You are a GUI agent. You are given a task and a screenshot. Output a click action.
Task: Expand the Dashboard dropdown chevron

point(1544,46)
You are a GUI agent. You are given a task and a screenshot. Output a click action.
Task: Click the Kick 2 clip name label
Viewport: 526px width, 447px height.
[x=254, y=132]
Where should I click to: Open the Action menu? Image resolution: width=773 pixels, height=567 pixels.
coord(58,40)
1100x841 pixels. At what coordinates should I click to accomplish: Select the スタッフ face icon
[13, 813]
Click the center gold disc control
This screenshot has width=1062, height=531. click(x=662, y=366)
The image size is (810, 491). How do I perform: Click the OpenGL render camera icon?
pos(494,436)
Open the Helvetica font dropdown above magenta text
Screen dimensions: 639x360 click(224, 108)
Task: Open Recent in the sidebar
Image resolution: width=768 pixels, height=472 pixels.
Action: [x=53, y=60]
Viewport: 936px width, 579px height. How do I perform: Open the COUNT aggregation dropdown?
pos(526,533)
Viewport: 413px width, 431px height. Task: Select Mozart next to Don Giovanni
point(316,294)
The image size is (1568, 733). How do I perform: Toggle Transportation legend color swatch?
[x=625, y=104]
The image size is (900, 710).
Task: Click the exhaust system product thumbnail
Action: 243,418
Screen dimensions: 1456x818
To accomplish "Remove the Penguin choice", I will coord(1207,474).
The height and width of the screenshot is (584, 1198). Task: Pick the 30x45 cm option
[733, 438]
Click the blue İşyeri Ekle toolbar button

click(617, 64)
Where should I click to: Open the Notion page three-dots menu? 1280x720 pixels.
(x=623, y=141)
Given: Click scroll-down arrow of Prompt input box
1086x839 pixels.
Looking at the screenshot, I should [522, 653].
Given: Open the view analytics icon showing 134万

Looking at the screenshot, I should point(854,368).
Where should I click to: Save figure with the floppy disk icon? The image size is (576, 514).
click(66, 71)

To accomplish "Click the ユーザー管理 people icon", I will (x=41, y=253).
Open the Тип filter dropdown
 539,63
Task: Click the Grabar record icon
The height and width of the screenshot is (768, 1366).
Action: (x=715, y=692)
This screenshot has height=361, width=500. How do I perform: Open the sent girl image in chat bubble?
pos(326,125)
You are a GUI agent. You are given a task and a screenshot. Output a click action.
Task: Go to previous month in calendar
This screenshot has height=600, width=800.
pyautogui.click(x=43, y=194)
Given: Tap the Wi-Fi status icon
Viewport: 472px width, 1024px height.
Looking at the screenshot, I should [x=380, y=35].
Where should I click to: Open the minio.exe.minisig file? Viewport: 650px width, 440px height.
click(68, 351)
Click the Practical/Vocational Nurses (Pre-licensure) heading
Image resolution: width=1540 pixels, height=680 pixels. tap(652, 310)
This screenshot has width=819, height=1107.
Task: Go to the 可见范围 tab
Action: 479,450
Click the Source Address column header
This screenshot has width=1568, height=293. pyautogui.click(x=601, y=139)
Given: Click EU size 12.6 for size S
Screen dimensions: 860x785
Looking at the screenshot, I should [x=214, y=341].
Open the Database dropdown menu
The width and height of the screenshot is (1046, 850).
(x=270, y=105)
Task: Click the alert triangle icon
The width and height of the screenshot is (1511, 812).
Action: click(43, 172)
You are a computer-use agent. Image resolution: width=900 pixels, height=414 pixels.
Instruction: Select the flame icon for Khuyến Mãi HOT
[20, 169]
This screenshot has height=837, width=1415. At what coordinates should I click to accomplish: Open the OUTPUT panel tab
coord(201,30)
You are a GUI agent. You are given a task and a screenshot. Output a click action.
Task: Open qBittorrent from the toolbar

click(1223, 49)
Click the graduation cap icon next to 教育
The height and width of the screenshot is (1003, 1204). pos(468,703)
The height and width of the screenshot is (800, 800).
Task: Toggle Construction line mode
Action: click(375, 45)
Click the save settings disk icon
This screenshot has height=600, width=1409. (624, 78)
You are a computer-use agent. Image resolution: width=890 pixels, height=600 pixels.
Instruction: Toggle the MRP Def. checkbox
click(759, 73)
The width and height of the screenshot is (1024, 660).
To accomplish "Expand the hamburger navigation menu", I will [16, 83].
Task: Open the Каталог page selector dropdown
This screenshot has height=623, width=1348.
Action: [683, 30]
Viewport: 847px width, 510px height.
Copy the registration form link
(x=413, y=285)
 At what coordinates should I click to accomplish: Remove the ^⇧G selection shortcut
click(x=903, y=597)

-=-=-

AIM OF THE TASK:
Each entry above should be repeated exactly, with no line left out.

TASK ANSWER:
You are a GUI agent. You are given a task and a screenshot. Output a click action.
Task: Expand the Dashboard dropdown chevron

point(1544,46)
You are a GUI agent. You are given a task and a screenshot. Output a click action.
Task: Click the Kick 2 clip name label
Viewport: 526px width, 447px height.
[x=254, y=132]
Where should I click to: Open the Action menu? Image resolution: width=773 pixels, height=567 pixels.
coord(58,40)
1100x841 pixels. At what coordinates should I click to accomplish: Select the スタッフ face icon
[13, 813]
Click the center gold disc control
This screenshot has width=1062, height=531. click(x=662, y=366)
The image size is (810, 491). How do I perform: Click the OpenGL render camera icon?
pos(494,436)
Open the Helvetica font dropdown above magenta text
Screen dimensions: 639x360 click(224, 108)
Task: Open Recent in the sidebar
Image resolution: width=768 pixels, height=472 pixels.
Action: [x=53, y=60]
Viewport: 936px width, 579px height. How do I perform: Open the COUNT aggregation dropdown?
pos(526,533)
Viewport: 413px width, 431px height. Task: Select Mozart next to Don Giovanni
point(316,294)
The image size is (1568, 733). How do I perform: Toggle Transportation legend color swatch?
[x=625, y=104]
The image size is (900, 710).
Task: Click the exhaust system product thumbnail
Action: 243,418
Screen dimensions: 1456x818
To accomplish "Remove the Penguin choice", I will coord(1207,474).
The height and width of the screenshot is (584, 1198). Task: Pick the 30x45 cm option
[733, 438]
Click the blue İşyeri Ekle toolbar button

click(617, 64)
Where should I click to: Open the Notion page three-dots menu? 1280x720 pixels.
(x=623, y=141)
Given: Click scroll-down arrow of Prompt input box
1086x839 pixels.
Looking at the screenshot, I should [522, 653].
Given: Open the view analytics icon showing 134万

Looking at the screenshot, I should point(854,368).
Where should I click to: Save figure with the floppy disk icon? The image size is (576, 514).
click(66, 71)

To accomplish "Click the ユーザー管理 people icon", I will (x=41, y=253).
Open the Тип filter dropdown
 539,63
Task: Click the Grabar record icon
The height and width of the screenshot is (768, 1366).
Action: (x=715, y=692)
This screenshot has height=361, width=500. How do I perform: Open the sent girl image in chat bubble?
pos(326,125)
You are a GUI agent. You are given a task and a screenshot. Output a click action.
Task: Go to previous month in calendar
This screenshot has height=600, width=800.
pyautogui.click(x=43, y=194)
Given: Tap the Wi-Fi status icon
Viewport: 472px width, 1024px height.
Looking at the screenshot, I should [x=380, y=35].
Where should I click to: Open the minio.exe.minisig file? Viewport: 650px width, 440px height.
click(68, 351)
Click the Practical/Vocational Nurses (Pre-licensure) heading
Image resolution: width=1540 pixels, height=680 pixels. tap(652, 310)
This screenshot has width=819, height=1107.
Task: Go to the 可见范围 tab
Action: 479,450
Click the Source Address column header
This screenshot has width=1568, height=293. pyautogui.click(x=601, y=139)
Given: Click EU size 12.6 for size S
Screen dimensions: 860x785
Looking at the screenshot, I should [x=214, y=341].
Open the Database dropdown menu
The width and height of the screenshot is (1046, 850).
(x=270, y=105)
Task: Click the alert triangle icon
The width and height of the screenshot is (1511, 812).
Action: click(43, 172)
You are a computer-use agent. Image resolution: width=900 pixels, height=414 pixels.
Instruction: Select the flame icon for Khuyến Mãi HOT
[20, 169]
This screenshot has height=837, width=1415. At what coordinates should I click to accomplish: Open the OUTPUT panel tab
coord(201,30)
You are a GUI agent. You are given a task and a screenshot. Output a click action.
Task: Open qBittorrent from the toolbar

click(1223, 49)
Click the graduation cap icon next to 教育
The height and width of the screenshot is (1003, 1204). pos(468,703)
The height and width of the screenshot is (800, 800).
Task: Toggle Construction line mode
Action: click(375, 45)
Click the save settings disk icon
This screenshot has height=600, width=1409. (624, 78)
You are a computer-use agent. Image resolution: width=890 pixels, height=600 pixels.
Instruction: Toggle the MRP Def. checkbox
click(759, 73)
The width and height of the screenshot is (1024, 660).
To accomplish "Expand the hamburger navigation menu", I will [16, 83].
Task: Open the Каталог page selector dropdown
This screenshot has height=623, width=1348.
Action: [683, 30]
Viewport: 847px width, 510px height.
Copy the registration form link
(x=413, y=285)
 At what coordinates should I click to accomplish: Remove the ^⇧G selection shortcut
click(x=903, y=597)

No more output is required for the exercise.